Not Giving Up Yet

Once in a while you hear about someone who restores your hope that the world is not completely lost. This Boston Globe piece introduces Rev. Michael J. Kelly , a 75 year old Irish priest who's lived in Zambia for 40 years, and has been caring for AIDS victims for decades.

Datelined from Bangkok, here's how it opens:

At the end of the day, he shuffled from meeting to meeting. His back was bent. People passed him on either side, paying him no attention.

The Rev.
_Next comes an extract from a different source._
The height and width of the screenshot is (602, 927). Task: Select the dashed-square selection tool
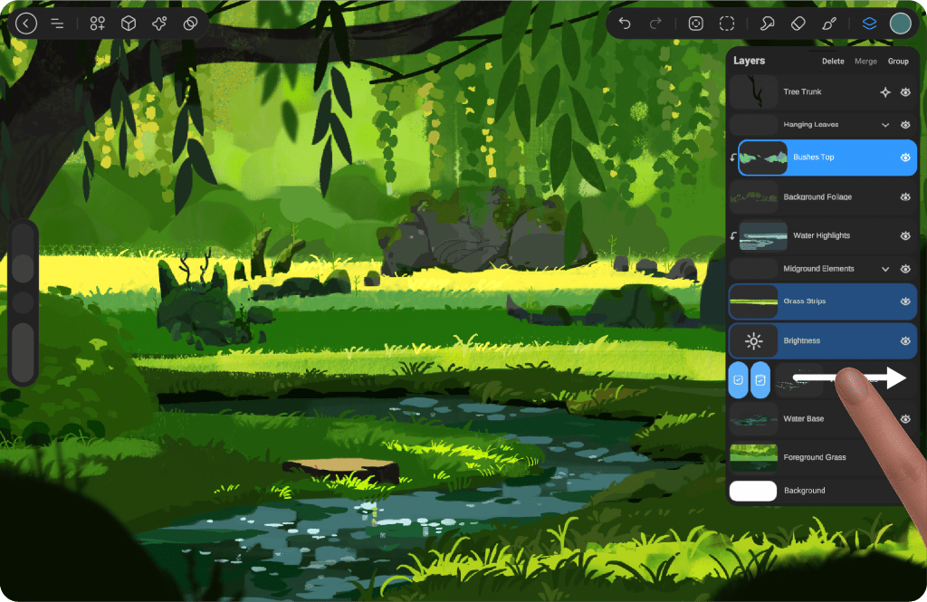point(727,24)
Michael J. Kelly, 75, an Irish-born Jesuit priest and retired university professor in Zambia, deliberately moved toward his destination, a conference room at last week's 15th International AIDS Conference, so he could drop his next bombshell.

He smiled in anticipation. ''Maybe it's my age," he said, a light shining from his eyes. ''But I feel I'm able to be bold and challenging."
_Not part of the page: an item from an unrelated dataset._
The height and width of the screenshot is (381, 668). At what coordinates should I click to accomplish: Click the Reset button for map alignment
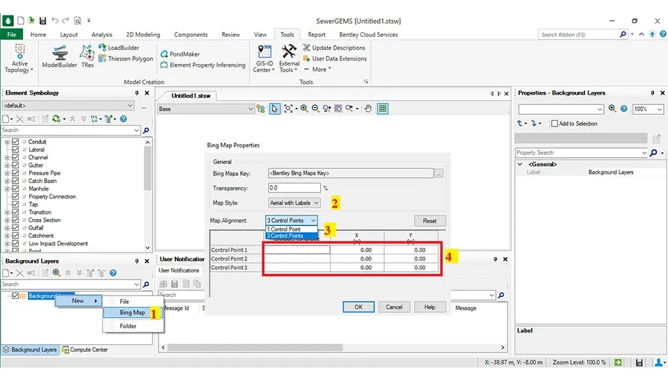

Writer John Donnelly describes him as one of the anti AIDS movement's "greatest thinkers" --who predicted the widespread devestation the disease would bring to Africa, and now pleads the case of those left behind--children orpaned by AIDS and the grandparents who care for them.
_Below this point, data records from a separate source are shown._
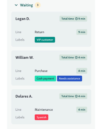This screenshot has height=129, width=102.
Task: Select the Spanish label
Action: 42,117
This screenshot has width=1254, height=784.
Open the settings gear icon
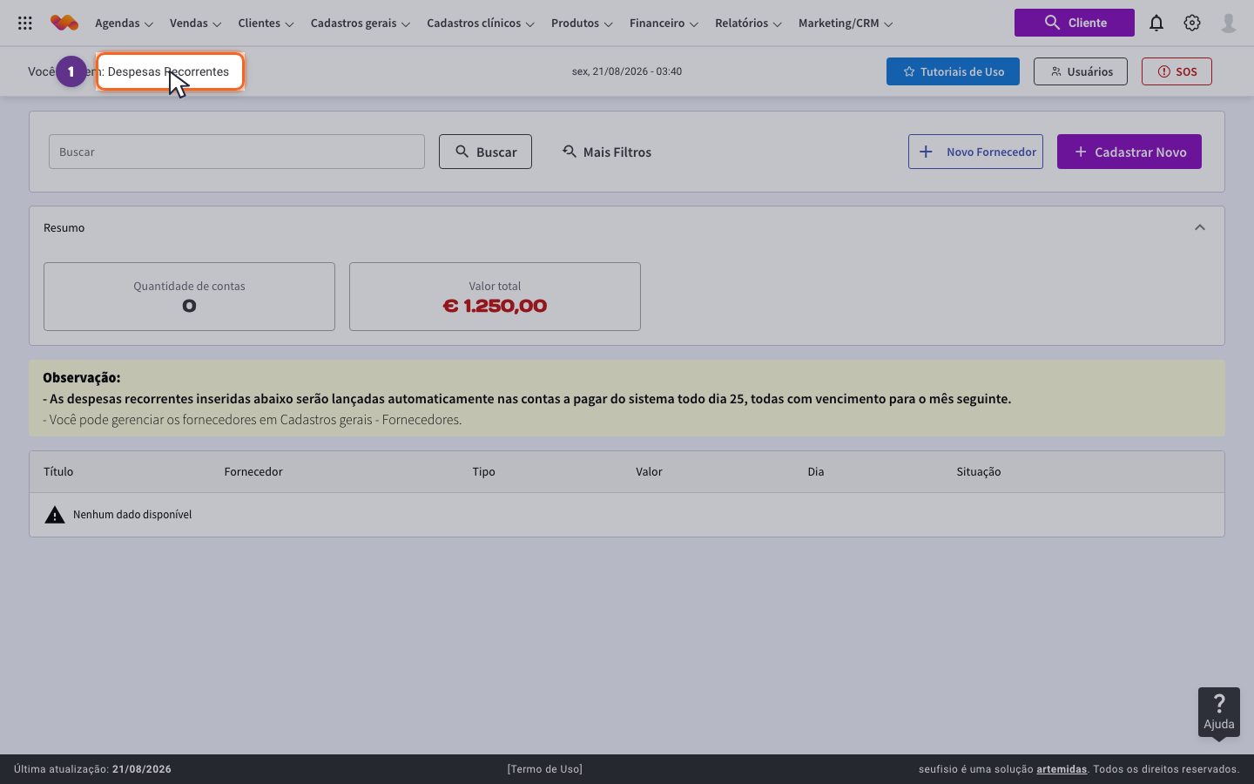(1192, 23)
  • On orphans, he said at one seminar late in the week that no one was paying attention to the longer-range issues of caring for them. ''We are now being deluded by one of those AIDS myths," he said. ''The myth that families are coping, that communities are coping."

  • On the elderly, he asked: ''Who will be guardians for the guardians? Who will care for the caregivers? Their pictures are not nearly as appealing as the pictures of the children, and not nearly as appealing as pictures of some women."

Then Donnelly quotes Kelly pointing out the inadequacies of AIDS funding, when compared to military spending around the world.

Does the world care enough? The global spending for HIV/AIDS is $4.7 billion. The global military budget is $956 billion, or $2.6 billion a day. Does such a world promote access for all? Does spending of this kind speak of an ethical world?

And here's the close.

''I have a passion to do something. Anything that will save one person is worth all the effort."



Best title for a religion story award of the month goes to The Ha-Ha-Hallelujah Comedy Movement, a story on Christian comedy clubs in DC that ran in the Washington Post. Clubs like Hyattsville's Gospel Live restaurant where, according to the post:

comedians have been joking for Jesus while patrons dine on "right righteous crab cakes" and "sing praises T-bone steak" during "Holy Comedy" nights hosted by comedian Nita B. >

A few other stories to make you smile.

Cathleen Falsani of the Chicago Sun Times covers a =Christian comic book creators summit and offers a list of operating instructions for her newborn niece.

A chaplain at a retirement center learns a a new way to communicate to Alzheimer's patients about God.

Now this one's a serious story, but it comes from a weekly paper with a great name, Creative Loafing. Written by a former religion writer, it's about the loss of liberal voices of protest from clergy in Charlotte.

Here's why one pastor says he quit fighting::

at a time when the issues are becoming more complicated, when people of good will can disagree about the foreign policy of the country, or the pros and cons of homosexual marriage, he tries to balance the desire to speak
out with the need to preserve the unity of the church.

"Sometimes you just can't help it," he says. "But in this climate, I don't go picking fights."